-- Activity --
Set down exactly the entries below, beginning at their first line and ending at the line with "The image size is (639, 543).".

START Provided entries

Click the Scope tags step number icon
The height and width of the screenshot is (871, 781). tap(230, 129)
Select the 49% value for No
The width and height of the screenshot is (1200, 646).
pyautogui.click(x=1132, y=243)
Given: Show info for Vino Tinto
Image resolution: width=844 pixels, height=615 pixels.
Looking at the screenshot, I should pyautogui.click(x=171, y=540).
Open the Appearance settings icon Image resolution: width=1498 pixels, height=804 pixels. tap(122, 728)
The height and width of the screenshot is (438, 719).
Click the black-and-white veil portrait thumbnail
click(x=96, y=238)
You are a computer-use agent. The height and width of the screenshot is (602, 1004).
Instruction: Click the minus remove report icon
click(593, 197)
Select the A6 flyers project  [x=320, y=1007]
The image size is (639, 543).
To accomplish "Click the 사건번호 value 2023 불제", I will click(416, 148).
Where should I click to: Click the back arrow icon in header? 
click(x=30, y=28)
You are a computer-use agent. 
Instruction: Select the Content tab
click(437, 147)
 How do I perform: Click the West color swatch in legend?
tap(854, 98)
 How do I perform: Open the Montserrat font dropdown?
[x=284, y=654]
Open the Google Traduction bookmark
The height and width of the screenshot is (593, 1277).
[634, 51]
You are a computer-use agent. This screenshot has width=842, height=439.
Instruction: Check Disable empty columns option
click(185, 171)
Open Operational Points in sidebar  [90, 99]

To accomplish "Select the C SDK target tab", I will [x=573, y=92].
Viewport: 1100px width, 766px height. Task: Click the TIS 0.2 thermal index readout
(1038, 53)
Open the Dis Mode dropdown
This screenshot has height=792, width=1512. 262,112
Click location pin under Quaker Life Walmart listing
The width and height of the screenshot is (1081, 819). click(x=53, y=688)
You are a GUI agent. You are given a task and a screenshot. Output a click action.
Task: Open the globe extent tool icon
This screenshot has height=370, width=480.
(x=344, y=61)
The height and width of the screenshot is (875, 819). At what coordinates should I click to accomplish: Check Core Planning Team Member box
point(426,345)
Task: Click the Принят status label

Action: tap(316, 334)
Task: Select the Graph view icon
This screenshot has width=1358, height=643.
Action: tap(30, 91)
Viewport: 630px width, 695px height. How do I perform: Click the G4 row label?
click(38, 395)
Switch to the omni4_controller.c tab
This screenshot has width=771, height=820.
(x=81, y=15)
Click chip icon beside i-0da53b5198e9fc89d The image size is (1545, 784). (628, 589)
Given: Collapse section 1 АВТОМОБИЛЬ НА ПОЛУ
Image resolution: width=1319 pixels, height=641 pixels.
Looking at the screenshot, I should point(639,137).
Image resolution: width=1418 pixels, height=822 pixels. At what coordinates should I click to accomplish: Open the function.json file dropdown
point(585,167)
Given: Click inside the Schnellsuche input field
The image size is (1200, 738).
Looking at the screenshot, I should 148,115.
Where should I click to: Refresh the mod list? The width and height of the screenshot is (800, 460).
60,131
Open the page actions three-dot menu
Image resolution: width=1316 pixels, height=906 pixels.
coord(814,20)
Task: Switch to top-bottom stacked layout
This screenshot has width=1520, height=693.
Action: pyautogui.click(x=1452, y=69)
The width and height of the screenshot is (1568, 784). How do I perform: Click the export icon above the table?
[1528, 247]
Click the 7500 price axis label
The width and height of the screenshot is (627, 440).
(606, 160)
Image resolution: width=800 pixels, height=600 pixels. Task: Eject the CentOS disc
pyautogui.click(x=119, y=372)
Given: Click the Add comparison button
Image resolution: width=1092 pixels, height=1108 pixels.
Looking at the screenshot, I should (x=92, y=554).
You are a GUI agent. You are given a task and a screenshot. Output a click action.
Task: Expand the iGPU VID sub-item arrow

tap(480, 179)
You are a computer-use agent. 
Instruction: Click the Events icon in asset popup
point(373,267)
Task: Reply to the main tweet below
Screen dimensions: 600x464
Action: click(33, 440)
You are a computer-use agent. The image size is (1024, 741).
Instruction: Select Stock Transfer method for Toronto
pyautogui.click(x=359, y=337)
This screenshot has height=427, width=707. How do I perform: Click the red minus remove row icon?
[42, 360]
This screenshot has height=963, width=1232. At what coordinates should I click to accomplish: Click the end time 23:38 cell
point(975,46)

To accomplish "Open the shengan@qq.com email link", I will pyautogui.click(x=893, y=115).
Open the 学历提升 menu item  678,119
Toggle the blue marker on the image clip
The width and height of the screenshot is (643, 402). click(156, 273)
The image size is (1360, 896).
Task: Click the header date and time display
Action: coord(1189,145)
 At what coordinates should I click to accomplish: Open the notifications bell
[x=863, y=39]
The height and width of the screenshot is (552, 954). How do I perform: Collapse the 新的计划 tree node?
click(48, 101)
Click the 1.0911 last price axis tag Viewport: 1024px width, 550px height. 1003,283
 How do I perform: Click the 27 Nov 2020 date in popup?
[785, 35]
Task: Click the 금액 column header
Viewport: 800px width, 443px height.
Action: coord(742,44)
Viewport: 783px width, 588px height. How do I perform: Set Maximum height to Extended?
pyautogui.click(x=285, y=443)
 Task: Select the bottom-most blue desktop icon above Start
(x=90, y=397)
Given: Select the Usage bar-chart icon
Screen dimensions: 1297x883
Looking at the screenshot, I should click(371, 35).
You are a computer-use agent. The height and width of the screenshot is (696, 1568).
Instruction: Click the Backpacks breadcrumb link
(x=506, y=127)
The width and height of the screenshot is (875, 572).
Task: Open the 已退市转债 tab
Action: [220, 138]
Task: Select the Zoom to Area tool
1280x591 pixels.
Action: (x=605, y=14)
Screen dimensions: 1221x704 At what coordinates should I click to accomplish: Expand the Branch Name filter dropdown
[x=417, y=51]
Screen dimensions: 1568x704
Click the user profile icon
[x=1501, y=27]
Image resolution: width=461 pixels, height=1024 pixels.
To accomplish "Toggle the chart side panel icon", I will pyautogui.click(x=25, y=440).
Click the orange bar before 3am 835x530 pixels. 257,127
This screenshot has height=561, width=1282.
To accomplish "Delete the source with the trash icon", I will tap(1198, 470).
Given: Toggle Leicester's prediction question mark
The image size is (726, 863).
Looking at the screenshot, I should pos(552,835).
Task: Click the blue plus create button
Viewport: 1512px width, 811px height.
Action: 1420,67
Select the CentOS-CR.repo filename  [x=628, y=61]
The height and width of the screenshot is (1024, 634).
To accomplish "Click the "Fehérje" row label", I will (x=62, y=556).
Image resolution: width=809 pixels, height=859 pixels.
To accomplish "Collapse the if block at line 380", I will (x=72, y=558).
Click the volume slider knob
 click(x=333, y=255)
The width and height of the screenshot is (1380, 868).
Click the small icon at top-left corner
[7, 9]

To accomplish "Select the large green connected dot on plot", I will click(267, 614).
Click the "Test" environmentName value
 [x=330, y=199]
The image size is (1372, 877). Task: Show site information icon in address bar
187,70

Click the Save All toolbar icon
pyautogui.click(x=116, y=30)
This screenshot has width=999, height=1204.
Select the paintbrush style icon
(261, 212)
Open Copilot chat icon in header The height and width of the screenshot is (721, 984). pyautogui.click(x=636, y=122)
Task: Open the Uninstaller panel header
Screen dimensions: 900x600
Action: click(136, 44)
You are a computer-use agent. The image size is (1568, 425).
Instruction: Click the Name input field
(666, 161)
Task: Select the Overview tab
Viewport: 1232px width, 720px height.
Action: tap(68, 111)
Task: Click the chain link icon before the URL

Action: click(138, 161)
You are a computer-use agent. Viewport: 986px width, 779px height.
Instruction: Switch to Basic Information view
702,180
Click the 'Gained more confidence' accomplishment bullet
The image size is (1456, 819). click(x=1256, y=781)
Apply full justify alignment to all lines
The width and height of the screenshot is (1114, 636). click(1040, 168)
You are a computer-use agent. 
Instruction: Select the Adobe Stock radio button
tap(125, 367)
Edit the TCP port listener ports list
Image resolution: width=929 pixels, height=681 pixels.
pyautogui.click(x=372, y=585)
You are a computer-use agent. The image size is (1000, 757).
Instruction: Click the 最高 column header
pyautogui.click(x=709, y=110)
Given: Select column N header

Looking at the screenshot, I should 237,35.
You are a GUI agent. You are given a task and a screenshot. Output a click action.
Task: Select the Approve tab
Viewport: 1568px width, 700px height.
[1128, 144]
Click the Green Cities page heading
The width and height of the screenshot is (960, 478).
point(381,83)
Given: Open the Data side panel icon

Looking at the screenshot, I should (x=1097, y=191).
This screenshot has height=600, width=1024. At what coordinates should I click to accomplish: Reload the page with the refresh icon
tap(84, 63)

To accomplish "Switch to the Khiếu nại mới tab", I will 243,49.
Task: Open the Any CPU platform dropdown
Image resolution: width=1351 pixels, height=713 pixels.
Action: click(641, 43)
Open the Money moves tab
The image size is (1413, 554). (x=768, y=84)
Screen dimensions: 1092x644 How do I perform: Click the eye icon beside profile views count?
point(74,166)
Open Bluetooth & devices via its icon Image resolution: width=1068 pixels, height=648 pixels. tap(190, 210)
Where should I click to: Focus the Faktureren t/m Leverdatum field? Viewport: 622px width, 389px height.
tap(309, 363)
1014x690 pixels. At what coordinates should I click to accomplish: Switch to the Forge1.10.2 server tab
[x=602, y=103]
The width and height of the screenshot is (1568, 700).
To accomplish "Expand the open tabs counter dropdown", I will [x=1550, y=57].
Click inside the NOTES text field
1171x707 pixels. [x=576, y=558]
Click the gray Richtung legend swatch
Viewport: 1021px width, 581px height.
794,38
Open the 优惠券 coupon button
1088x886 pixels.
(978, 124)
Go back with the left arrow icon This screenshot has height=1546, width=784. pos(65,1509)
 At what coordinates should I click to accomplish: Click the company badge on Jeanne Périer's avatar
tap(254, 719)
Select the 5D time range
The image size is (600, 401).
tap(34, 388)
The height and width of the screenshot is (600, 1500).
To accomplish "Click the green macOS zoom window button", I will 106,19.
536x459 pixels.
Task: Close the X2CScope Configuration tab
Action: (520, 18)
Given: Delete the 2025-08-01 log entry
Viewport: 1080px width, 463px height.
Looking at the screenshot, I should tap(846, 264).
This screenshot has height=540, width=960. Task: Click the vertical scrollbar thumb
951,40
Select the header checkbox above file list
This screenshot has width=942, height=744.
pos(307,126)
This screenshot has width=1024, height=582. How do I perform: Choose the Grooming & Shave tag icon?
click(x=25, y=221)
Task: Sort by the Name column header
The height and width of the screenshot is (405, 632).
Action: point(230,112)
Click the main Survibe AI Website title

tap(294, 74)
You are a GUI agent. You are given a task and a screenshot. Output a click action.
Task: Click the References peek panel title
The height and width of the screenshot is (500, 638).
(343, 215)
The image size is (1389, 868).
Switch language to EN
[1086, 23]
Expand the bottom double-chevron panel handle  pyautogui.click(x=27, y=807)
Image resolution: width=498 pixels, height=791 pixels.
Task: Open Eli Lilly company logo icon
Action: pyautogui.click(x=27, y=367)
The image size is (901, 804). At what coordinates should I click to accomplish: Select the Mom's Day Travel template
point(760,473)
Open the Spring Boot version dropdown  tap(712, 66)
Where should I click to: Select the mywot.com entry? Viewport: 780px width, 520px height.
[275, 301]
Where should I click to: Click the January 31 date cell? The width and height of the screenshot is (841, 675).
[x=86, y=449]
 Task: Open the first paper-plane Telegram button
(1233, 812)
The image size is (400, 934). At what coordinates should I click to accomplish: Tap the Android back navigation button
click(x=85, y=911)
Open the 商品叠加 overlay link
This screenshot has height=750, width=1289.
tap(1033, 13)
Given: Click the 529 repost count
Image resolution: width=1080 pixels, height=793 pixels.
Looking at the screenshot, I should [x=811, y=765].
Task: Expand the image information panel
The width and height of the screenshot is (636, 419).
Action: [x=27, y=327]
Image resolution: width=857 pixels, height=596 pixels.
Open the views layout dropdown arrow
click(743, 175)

END Provided entries

-- Solution --
Click the Scope tags step number icon
The height and width of the screenshot is (871, 781). tap(230, 129)
Select the 49% value for No
The width and height of the screenshot is (1200, 646).
pyautogui.click(x=1132, y=243)
Given: Show info for Vino Tinto
Image resolution: width=844 pixels, height=615 pixels.
Looking at the screenshot, I should pyautogui.click(x=171, y=540).
Open the Appearance settings icon Image resolution: width=1498 pixels, height=804 pixels. tap(122, 728)
The height and width of the screenshot is (438, 719).
Click the black-and-white veil portrait thumbnail
click(x=96, y=238)
You are a computer-use agent. The height and width of the screenshot is (602, 1004).
Instruction: Click the minus remove report icon
click(593, 197)
Select the A6 flyers project  [x=320, y=1007]
The image size is (639, 543).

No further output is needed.